Cela nous amène au concept du sacrifice de soi. Selon la théorie de la gestion de la terreur, puisque la mort est inévitable, les gens peuvent se sacrifier pour protéger ou promouvoir une cause idéologique ou sociale qui renforce le sens de leur signification personnelle et, finalement, un sentiment d'autotranscendance ou d'immortalité. . Rappelez-vous le film Troy? Il y avait une scène dans laquelle Achille (joué par Brad Pitt) était en train de consulter sa mère pour savoir s'il devait ou non se battre contre Troie. Sa mère lui a dit que s'il ne le faisait pas, il aurait une bonne vie et vivrait jusqu'à un âge avancé. Cependant, s'il allait à la guerre, il mourrait, mais on se souviendrait de lui à travers les âges. En d'autres termes, ses actions survivraient longtemps à son corps mortel. Donc, il pourrait vivre une longue vie et ne pas être rappelé ou vivre une vie courte et devenir une légende. C'est peut-être une illustration stupide, mais elle capture bien l'idée de sacrifice de soi ou au moins certaines formes de celui-ci. Le sacrifice de soi pour une cause peut donner aux gens l'occasion de transcender la mort, du moins symboliquement, en démontrant leur engagement total à quelque chose qui est plus grand et plus significatif (et donc durable) que la vie physique.
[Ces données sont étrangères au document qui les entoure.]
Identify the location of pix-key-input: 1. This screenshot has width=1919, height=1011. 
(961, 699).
Des recherches récentes soutiennent cette perspective. Par exemple, dans une expérience que j'ai menée en Angleterre, j'ai trouvé que les participants britanniques à qui on demandait de réfléchir à leur mortalité exprimaient une plus grande volonté de mourir pour l'Angleterre que les participants britanniques ne leur rappelaient pas leur mortalité. En d'autres termes, lorsqu'une conscience de la mort physique était accentuée, les gens montraient une volonté accrue de mourir pour quelque chose qui transcenderait la mort (c'est-à-dire leur nation). D'autres études ont trouvé des résultats similaires en Iran, en Chine et aux États-Unis. Des recherches plus récentes que j'ai menées avec des collègues soutiennent davantage la théorie de la gestion du terrorisme en démontrant que plus le sentiment de soi est lié à un groupe plus large, plus il est prêt à mourir pour ce groupe en pensant à sa propre mortalité.
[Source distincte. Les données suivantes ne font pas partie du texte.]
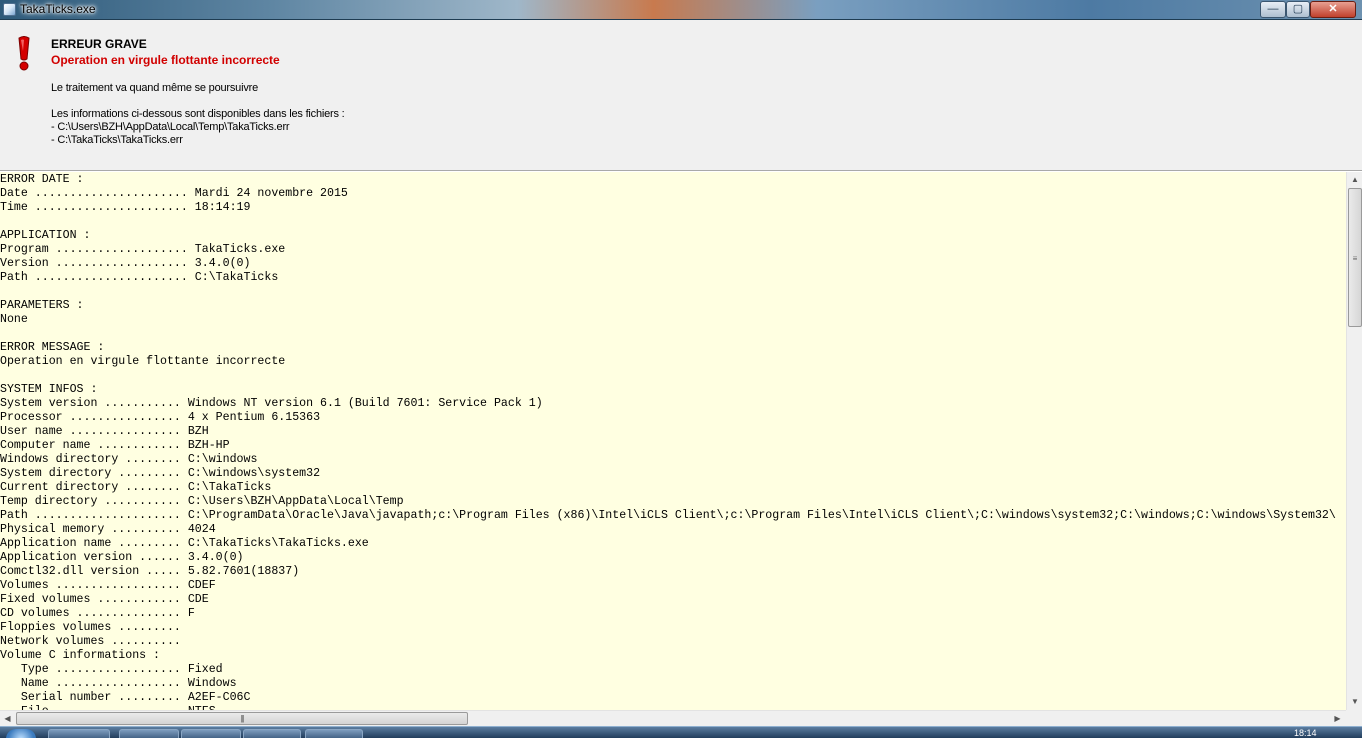 The image size is (1362, 738). I want to click on log-line: Volumes .................. CDEF, so click(108, 586).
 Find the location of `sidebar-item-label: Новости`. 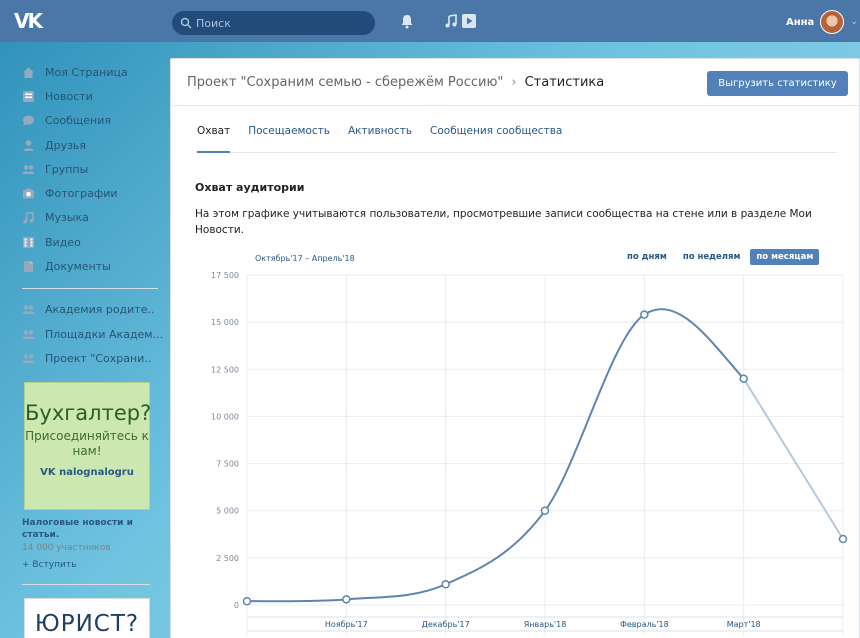

sidebar-item-label: Новости is located at coordinates (69, 96).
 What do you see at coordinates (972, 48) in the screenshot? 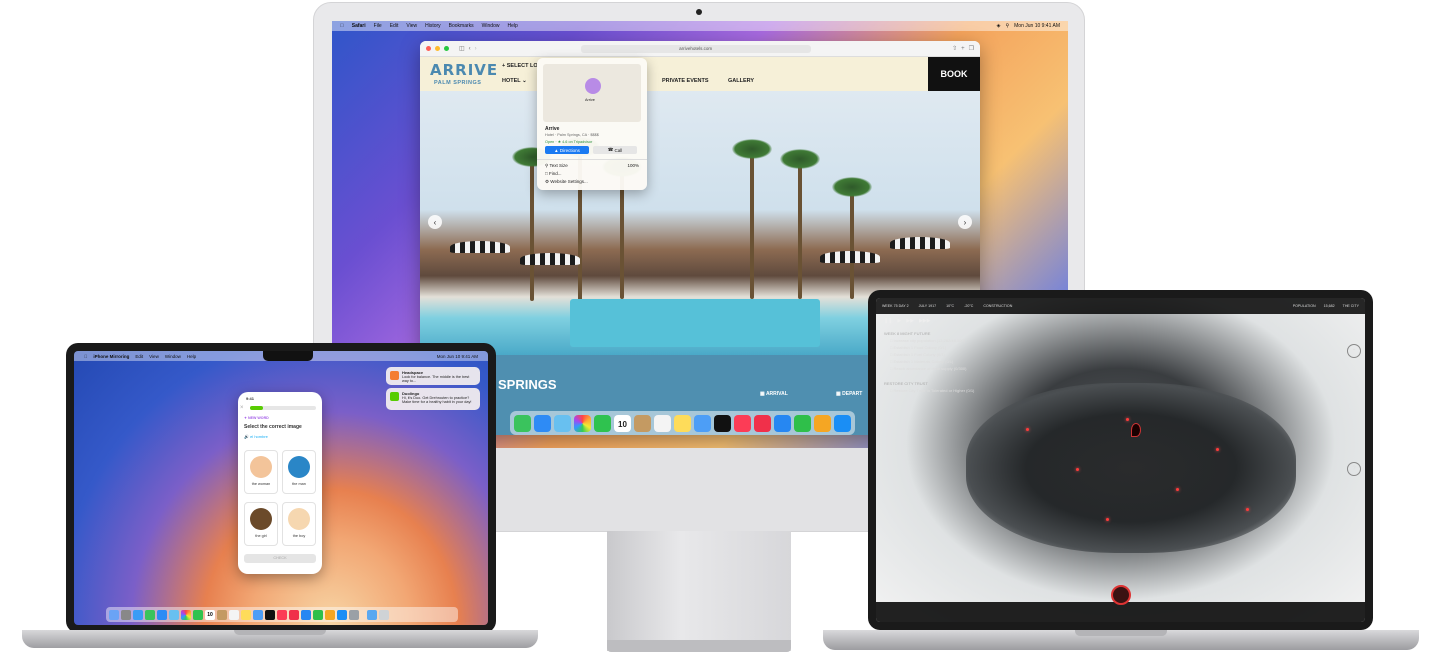
I see `tabs-overview-icon: ❐` at bounding box center [972, 48].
Les humains sont orientés vers la survie. La plupart d'entre nous voulons vivre et faire de grands efforts pour éviter la mort. Cependant, nous faisons tous de petites choses qui suggèrent que nous sommes également très soucieux de faire une sorte de contribution qui nous permettra de transcender la mort d'une manière ou d'une autre. Ironiquement, parfois ces efforts d'autotranscendance augmentent notre risque de mort (voir mon autre article sur le bronzage). Le sacrifice de soi en est peut-être l'exemple le plus extrême. Mourir pour une cause est une manière puissante mais mortelle de défier la mortalité.

En lire plus:

Routledge, C. et Arndt, J. (2008). Le sacrifice de soi comme autodéfense: la saillance de la mortalité augmente les efforts pour affirmer un soi immortel symbolique au détriment du moi physique. European Journal of Social Psychology, 38, 531-541.